( 274106 ) 2025/03/12 05:18:55 0 00 米価格の高騰が続いている(イメージ)
米価格の値上がり率が過去最高となっている。農水省の調べではスーパーでの販売数量・価格は2月17日週で米5キロあたり3939円と、前年同期比なんと94%増と高騰が続いている。
かつてない“値上がり”に消費者からは悲鳴があがるなか、政府は備蓄米21万トンを市場に放出する方針を決定したが、そもそも日本人の米の消費量は下がり続けている。農林水産省によると、一人当たりの米の消費量は1962年の118.3キロから2022年には50.9キロと、60年で半減しているのだ。
こうした現状を踏まえて、米農家は複雑な思いを抱いている。米農家のリアルな本音を紹介しよう。
広島県で米作りをしているMさん(70代男性)は、「米を食べてくれなくて、作っても売れなくなっていたのに、価格が上がると文句を言われるなんて」とボヤく。
Mさんは50年以上米作りに関わってきている大ベテラン。米価格の高騰については、「むしろ本来あるべき価格に近づいているのでは」と冷静だ。
「『米が高い』『なかなか売っていない』などと騒がれていますが、私に言わせると、『高いと思うなら自作するしかないですね』と。自分たちに都合の悪いときだけ消費者として主張されると、寂しい気持ちになりますね。どちらかというと今までが安かったことに気づいてほしいです」(Mさん。以下「」内同)
Mさんは「米作りは儲からない」とキッパリ断言する。では、なぜ儲からない米を作っているのか問うと、「代々受け継いできた土地で、農業をするという使命感でしかない」と答えた。それでは、どれほどまでに儲からないのだろうか。
「一昨年前まで、農協の買い取り価格が30キロで6000円ほど。たとえば10a(単位:アール。1aは100平方メートル)の田んぼで米を作ったら、収穫量は570キロほど。これを農協の買い取り価格に換算すると11万円前後です。私のところでは50aぐらいの田んぼで米を作っていているので、2800キロ強を収穫して年間60万円の売上にしかならないんですよ。とても米だけで食べていける金額ではありません」
Mさんは「米以外にトマトや茄子などの野菜を作っているほか、元々不動業をしていたため何とか生活をすることができている」と台所事情を打ち明けるが、農業はどうしても天候に左右されるため、収入は安定しない。
Mさんは、「日本人の農業離れが加速するのでは」とため息を付く。「消費者の求めるレベルがどんどん上がり、ますます儲からなくなる」というのが、その理由だ。

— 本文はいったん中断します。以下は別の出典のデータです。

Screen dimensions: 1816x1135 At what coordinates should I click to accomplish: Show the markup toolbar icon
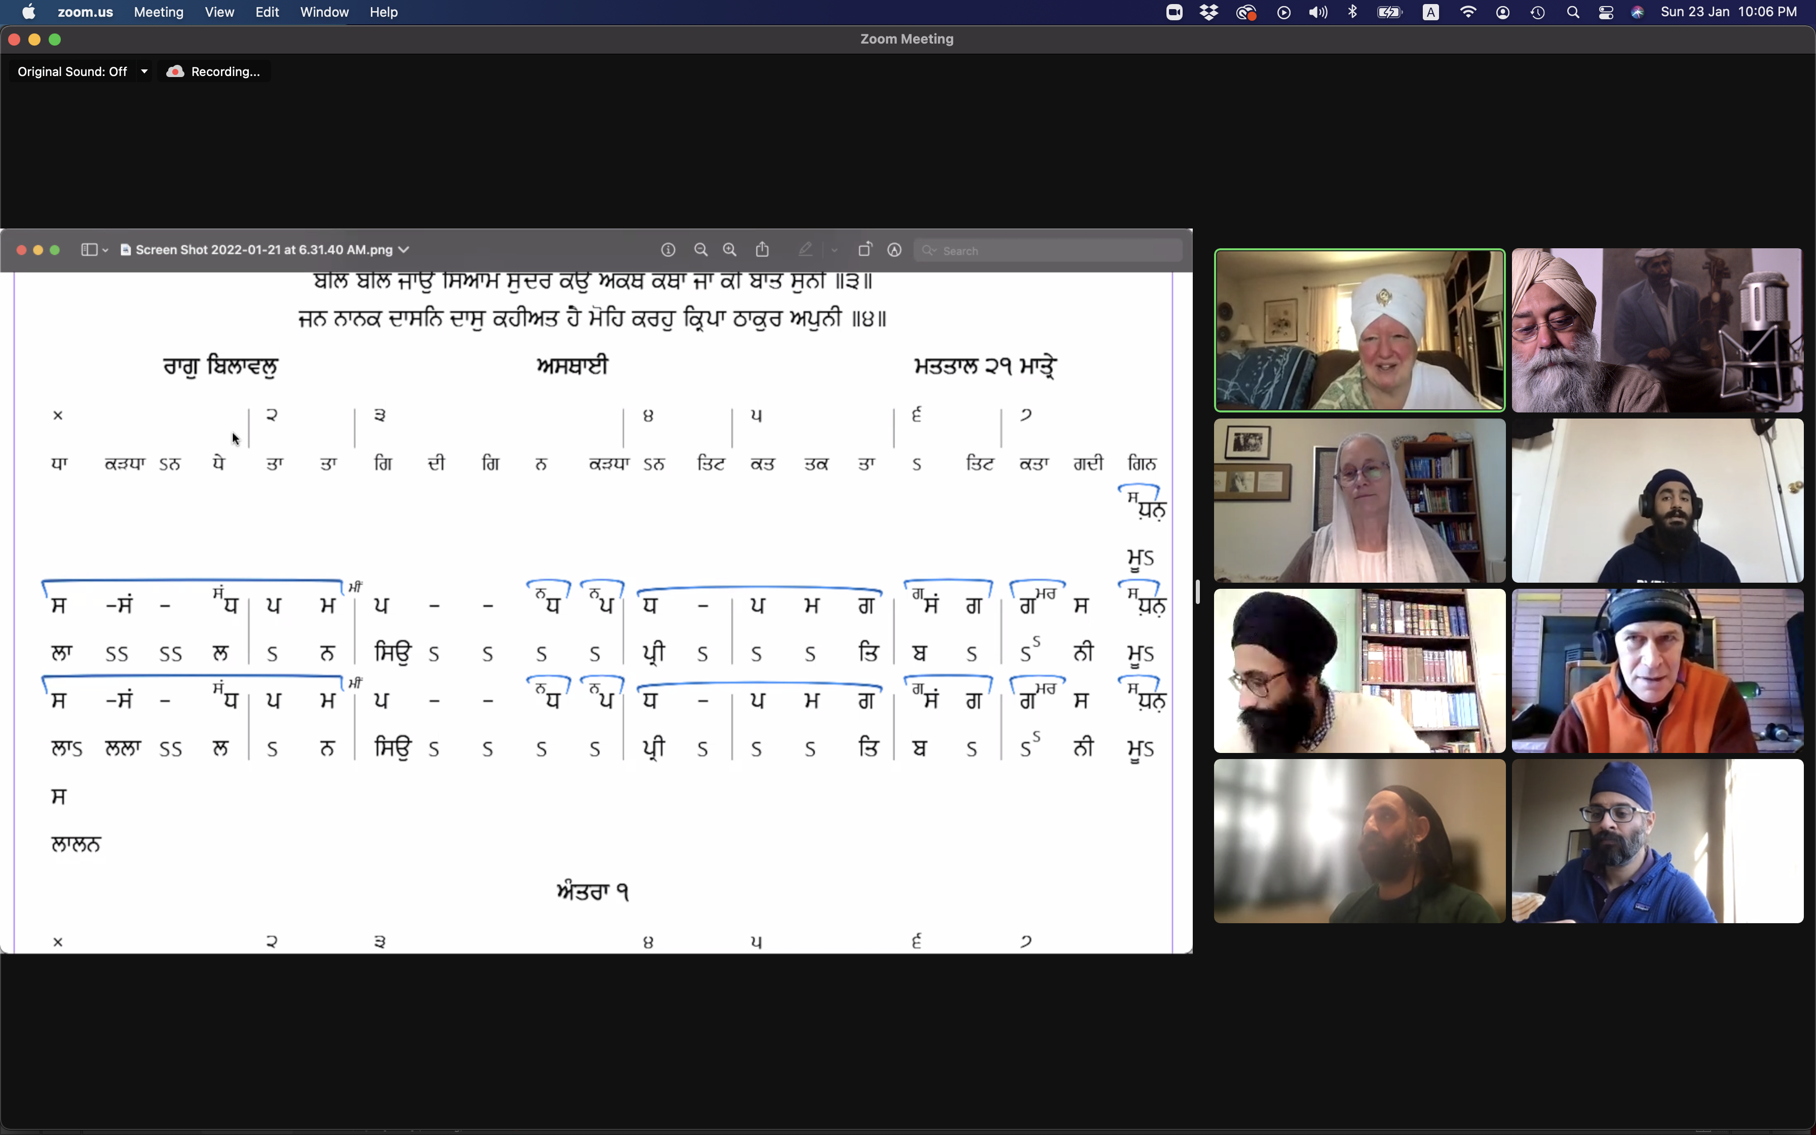894,250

「米は農水省の基準でランク付けされ、当然“おいしいお米”に人気が集まりますが、最近の消費者は農薬の使用や虫の混入などにどんどん敏感になっていて、疲弊する農家も多いですよ。たとえば米にわく“コクゾウムシ”なんてのがいますよね。農家が苦労して衛生管理を徹底していても、そもそも農業は自然の中で行われるので、こうした害虫がわく可能性をまったくのゼロにすることはできない。それなのに、農家にクレームがくることはしょっちゅうです。美味しい綺麗な米が低価格で食べられると考えるほうがおかしいんです」
人材確保のため新卒の初任給があがっているという報道もあるが、「農家だって収入をあげてくれないと誰もやらなくなりますよね」とMさんは話す。そして、「農家も頭を使う時代が来た」と続ける。
「農家は自分の農地でいくら儲かっているのかきちんと把握していない人も多く、税金を払うときに『今年はこれくらい儲けた』と初めて売り上げを確認する人がいるくらいです。だから米作りが赤字なのか黒字なのか、はっきりしないままなんとなく農業を続けている。それだと結局儲け分が正確にわからないし、“適正価格”もわからない。全ての農家がきちんと収支を計算すべきなんです」
かように農業の厳しさを訴えるMさんは、「自分の代で終わらせる」と決めている。
「私は東京の大学を出て、新卒時はサラリーマン。その後実家を継いで農家になりましたが、安定した給料をもらっていた時代が恋しいです。収入が安定しないのは農家の宿命ではありますが、これだけ儲からないのであれば、もはや米は高級品とか嗜好品になっていくしかないですよね」
美味しい米が安定して食べられるのは、流通はもとより裏で努力している農家がいることを忘れてはいけない。